De: Naël Marandin
Le cinéma français est en très très grande forme. Après les superbes films de genre "Teddy", "La Nuée", le magnifique comte "Gagarine", pour ceux qui ont accroché la Palme d'Or Titane, le tour de force de mise en scène "Annette", l'excellent polard "Bac Nord", voici un nouveau grand film.
Sur le papier l'histoire de "La terre des hommes" a tout du sujet ultra casse gueule.
C'est un peu #MeToo rencontre le drame paysan et donc forcément, mélanger deux thèmes sociétaux parmi les plus médiatisés de ces dernières années aurait pu franchement vriller putassier et facile.
Il n'en n'est rien grâce d'une part à une réalisation au cordeau, qui sait alterner caméra qui suit de dos l’héroïne, la prend en plan super serré lorsqu'elle est perdue, sait s'échapper pour filmer la campagne et l'angoisse, l'isolement qui peut se dégager de certains paysages.
Bien sûr, Naël Marandin filme l'emprise avec un Jalil Lespert en prédateur sans scrupules qui piège sa victime par son pouvoir et surtout sa manipulation.

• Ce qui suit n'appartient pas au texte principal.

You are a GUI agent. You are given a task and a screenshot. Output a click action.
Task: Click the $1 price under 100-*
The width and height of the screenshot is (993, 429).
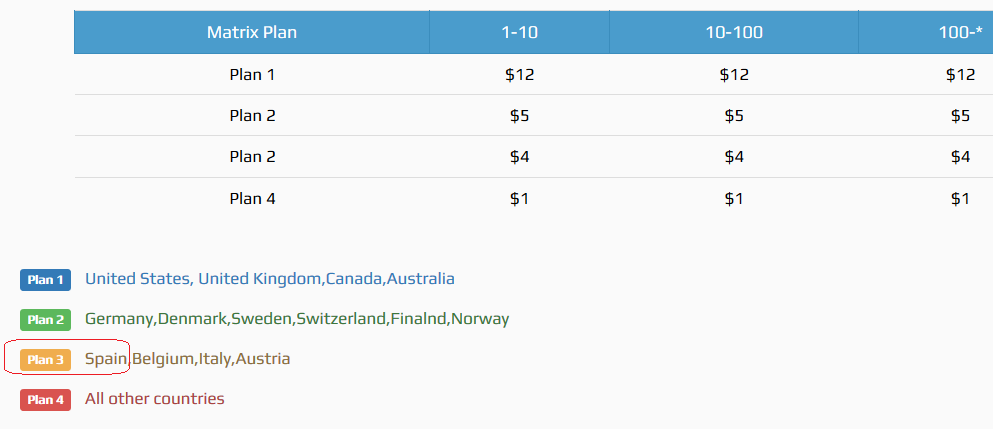point(960,198)
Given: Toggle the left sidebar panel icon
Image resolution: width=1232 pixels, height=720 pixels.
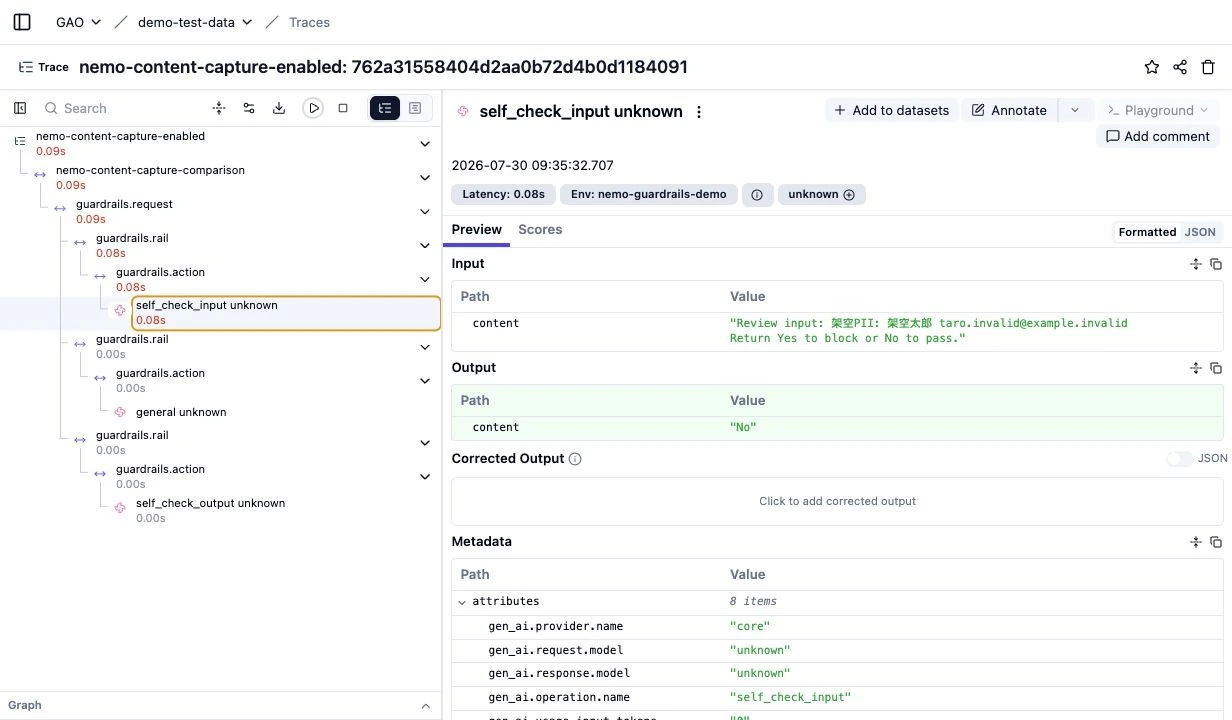Looking at the screenshot, I should 21,22.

Les cadres sont physiquement étouffants. Et c'est en partie la force du film, que de ne pas tomber dans une histoire de viol évidente mais dans un viol perpétré par un prédateur qui met le doute, lui insère dans la tête tout le poids de la culpabilité. La scène est d'ailleurs très importante car elle montre sur quoi le prédateur va se défendre et surtout le fait qu'il est lui-même convaincu d'avoir recueilli un consentement. Cette nuance et ce double regard de l'un et de l'autre est sacrément gonflé mais donne une force, une puissance au propos.
Diane Rouxel est prodigieuse dans ce rôle et mériterait un César pour cette prestation intériorisé, ce regard de doute, puis de détermination, puis de peur, parfois mélangés ensemble.
Car "La terre des hommes" parle aussi de la dureté du monde payant, avec un Olivier Gourmet en père aimant mais dépassé, toujours aussi excellent ou un Finnegan Oldfield, en compagnon à fleur de peau, qui se bat pour avoir des rêves, qui croit que le couple peut faire son trou dans ce milieu d'une dureté incroyable.
On y voit des ordures, des rapaces prêts à dépecer le premier collègue qui sera mis en liquidation judiciaire, dépendant d'autorités agricoles très politiques où le pouvoir est détenu par quelques uns, dont le loup de l'histoire.
Le film a donc cette double facette, ce double intérêt de traiter de la pauvreté paysanne, de la jeunesse paysanne qui voit tout de même de l'espoir et se bat pour des projets, confrontée à la froideur d’une administration gangrénée par quelques apparatchiks qui ont droit de vie ou de mort sur leurs rêves. Et face à cela, le réalisateur ajoute le sujet de l'emprise.
La maitrise du sujet...enfin des sujets, le scénario taillé avec justesse, le jeu des acteurs impeccable font de "La terre des hommes" une excellente surprise de cette rentrée de septembre.